**** Document text ****

Venture capitalists are financial engineers. They may have MBAs from Stanford, but that says nothing about their ability to understand a marketplace or a technology. While all the dot-com era venture capital went over the cliffs, other legitimate technology innovators were starving. When all the venture capital disappeared, the non dot-com investments continued to starve.

During the mad rush to throw money into dot-coms, other technologies were hurt for lack of attention and resources. There were (and still are) plenty of technology efforts underway including: meta data, unstructured data, data warehousing and security.

Fortunately, today there is no shortage of new ideas, opportunity and products. There is, however, a real shortage of venture capital-backed companies. Under the circumstances, that is not a bad thing at all.

One of the real innovators of the decade is Kalido. Among other things, Kalido is able to build global data warehouses, something not heretofore possible. Kalido was in its fourth or fifth release before being approached by venture capitalists.

MetaCenter from Data Advantage Group is one of the most innovative products around. Data Advantage Group has gone successfully where other companies have feared to tread. It is difficult to bootstrap a company and remain competitive at the same time, but that is exactly what Data Advantage Group has done. In doing so, they bring a fresh, modern perspective to the world of enterprise meta data management.

**** Recorded data ****

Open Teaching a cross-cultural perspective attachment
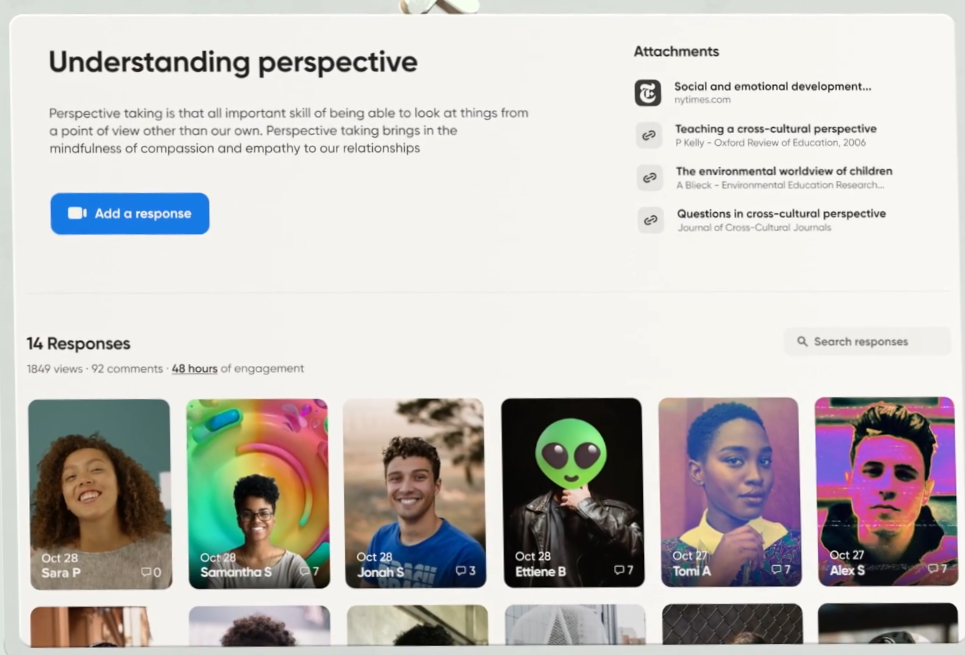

****

▸ Exercise requirements:
**A.** Could you write out the venture capital passage word for word, starting at "Venture capitalists are" and ending at "thing at all."?
**B.** In the venture capital passage, what is Kalido able to build that was not possible before?

▸ Expected results:
**A.**
Venture capitalists are financial engineers. They may have MBAs from Stanford, but that says nothing about their ability to understand a marketplace or a technology. While all the dot-com era venture capital went over the cliffs, other legitimate technology innovators were starving. When all the venture capital disappeared, the non dot-com investments continued to starve.

During the mad rush to throw money into dot-coms, other technologies were hurt for lack of attention and resources. There were (and still are) plenty of technology efforts underway including: meta data, unstructured data, data warehousing and security.

Fortunately, today there is no shortage of new ideas, opportunity and products. There is, however, a real shortage of venture capital-backed companies. Under the circumstances, that is not a bad thing at all.

**B.** Global data warehouses.